━━ DATASET RECORDS ━━

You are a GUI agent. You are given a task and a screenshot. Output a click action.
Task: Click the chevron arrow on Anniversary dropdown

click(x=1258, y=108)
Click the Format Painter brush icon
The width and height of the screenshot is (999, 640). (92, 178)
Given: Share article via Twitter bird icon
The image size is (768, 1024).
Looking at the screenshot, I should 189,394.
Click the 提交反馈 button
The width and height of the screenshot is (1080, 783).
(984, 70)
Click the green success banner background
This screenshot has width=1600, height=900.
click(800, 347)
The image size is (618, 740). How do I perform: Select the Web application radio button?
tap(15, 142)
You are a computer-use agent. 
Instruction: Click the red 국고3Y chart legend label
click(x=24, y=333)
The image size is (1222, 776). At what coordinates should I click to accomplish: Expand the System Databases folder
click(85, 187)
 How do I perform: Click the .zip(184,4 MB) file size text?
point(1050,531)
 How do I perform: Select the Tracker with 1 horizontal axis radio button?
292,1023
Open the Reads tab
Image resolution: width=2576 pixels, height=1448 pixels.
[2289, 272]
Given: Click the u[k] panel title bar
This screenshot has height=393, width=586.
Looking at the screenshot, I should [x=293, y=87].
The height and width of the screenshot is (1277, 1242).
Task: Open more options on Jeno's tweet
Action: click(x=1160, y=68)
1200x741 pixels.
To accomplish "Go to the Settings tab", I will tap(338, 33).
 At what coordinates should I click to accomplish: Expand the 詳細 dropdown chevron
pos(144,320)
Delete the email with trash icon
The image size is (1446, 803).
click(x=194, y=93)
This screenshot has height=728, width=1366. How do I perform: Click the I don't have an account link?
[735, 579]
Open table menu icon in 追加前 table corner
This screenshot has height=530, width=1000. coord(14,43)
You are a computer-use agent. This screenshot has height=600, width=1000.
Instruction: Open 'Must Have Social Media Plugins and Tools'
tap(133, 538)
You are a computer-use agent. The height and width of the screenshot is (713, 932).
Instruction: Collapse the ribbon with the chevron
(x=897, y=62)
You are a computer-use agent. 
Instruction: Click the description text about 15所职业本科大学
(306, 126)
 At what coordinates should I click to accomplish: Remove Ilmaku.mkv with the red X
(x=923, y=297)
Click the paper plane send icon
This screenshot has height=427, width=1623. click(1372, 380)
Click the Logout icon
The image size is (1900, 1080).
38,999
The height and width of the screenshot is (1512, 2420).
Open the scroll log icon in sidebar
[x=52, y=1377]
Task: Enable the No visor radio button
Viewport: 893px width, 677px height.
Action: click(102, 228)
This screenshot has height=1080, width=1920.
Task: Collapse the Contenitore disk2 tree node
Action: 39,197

━━━

YOUR INSTRUCTIONS:
Rewrite the lines from the one containing "The height and width of the screenshot is (1512, 2420)." through the last of the lines above, replacing "sidebar" with "side panel" and leaving everything else unchanged.

SOLUTION TO THE EXERCISE:
The height and width of the screenshot is (1512, 2420).
Open the scroll log icon in side panel
[x=52, y=1377]
Task: Enable the No visor radio button
Viewport: 893px width, 677px height.
Action: click(102, 228)
This screenshot has height=1080, width=1920.
Task: Collapse the Contenitore disk2 tree node
Action: 39,197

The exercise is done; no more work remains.